Такие «физиологии» на различные темы в виде отдельных книг и сборников во множество публикуются в 30 – 40‑е годы. Обычно они составляются из так называемых «физиологических очерков», получивших широкое распространение в журнальной практике этого времени и выросших в самостоятельный литературный жанр.
В России почти все писатели послегоголевского поколения начинают свой путь в литературе такими «физиологическими очерками». Именно в этом ново созданном жанре совершается первоначальное открытие таких пластов русской действительности, которые до этого только стороной затрагивались в художественной литературе. Многонаселенный человеческий мир выглядывает на современников со страниц тогдашних журналов и газет — от мужиков Тургенева и Григоровича, от обитателей петербургских «углов» Некрасова и Достоевского его ранних фельетонов до губернских чиновников различных рангов у Салтыкова, создавшего в своих очерках исчерпывающую «физиологию» российской бюрократической системы.
И это не были беглые бытовые зарисовки.

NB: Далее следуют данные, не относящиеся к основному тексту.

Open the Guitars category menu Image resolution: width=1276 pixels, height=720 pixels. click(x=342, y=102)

Читателей захватывала еще небывалая глубина социально-психологических характеристик всех этих как будто рядовых участников жизненной драмы и резкость детального рисунка, с какой они были изображены авторами «физиологических очерков». Словно игла искусного гравера глубоко врезала на меди мельчайшие штрихи и черточки лица, преображая привычный облик, казалось бы, примелькавшихся людей, неожиданно открывая в них незамеченную сущность, их неподозреваемо сложный внутренний мир.

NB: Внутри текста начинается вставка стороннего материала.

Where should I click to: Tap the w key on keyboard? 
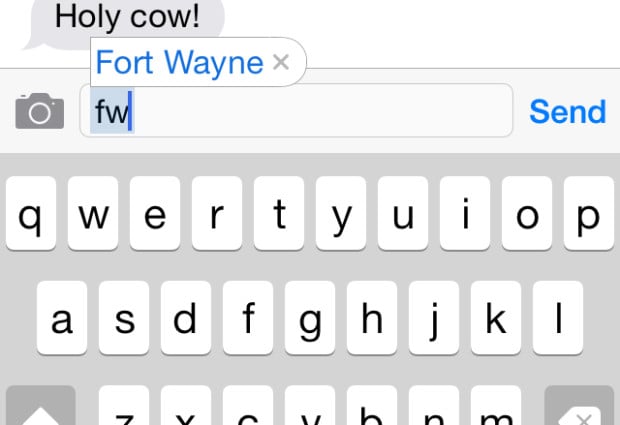click(93, 213)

Типичная для «физиологических очерков» тенденция соединить непосредственное, интуитивно-образное восприятие жизни с методом научного наблюдения, описания и анализа ее явлений не осталась временным журнальным «поветрием». Очень быстро она проникает и в большие формы литературы, окрашивая в особые цвета повести, романы, драмы и даже поэмы, формируя новый литературный стиль, общий для писателей разных масштабов, различных идейно-художественных тенденций.
Характерные признаки этого стиля отдельные историки литературы находят во многих произведениях 1850‑х и 1860‑х годов, в том числе в романах Достоевского вплоть до его «Преступления и наказания». Интересно, что сам Достоевский определял характер своего нового детища в деловой манере судебно-медицинского протокола. «Это — психологический отчет одного преступления», — писал он Каткову, предлагая для «Русского вестника» только что оконченный роман{226}.
Не следует забывать, что и для Толстого его «Война и мир» была не только художественным произведением. Существенную часть его замысла составлял и своеобразный научный трактат на историко-философскую тему, которым Толстой завершал свою многотомную эпопею. Сегодня мало кто из читателей заглядывает в этот трактат. Однако для самого автора «Войны и мира» он был чрезвычайно важен. Концепция исторического процесса, изложенная в нем, гораздо радикальнее повлияла на общий характер и художественный стиль романа, чем это может показаться на первый взгляд. Мы можем не принимать ее, можем выдвигать против нее веские доводы.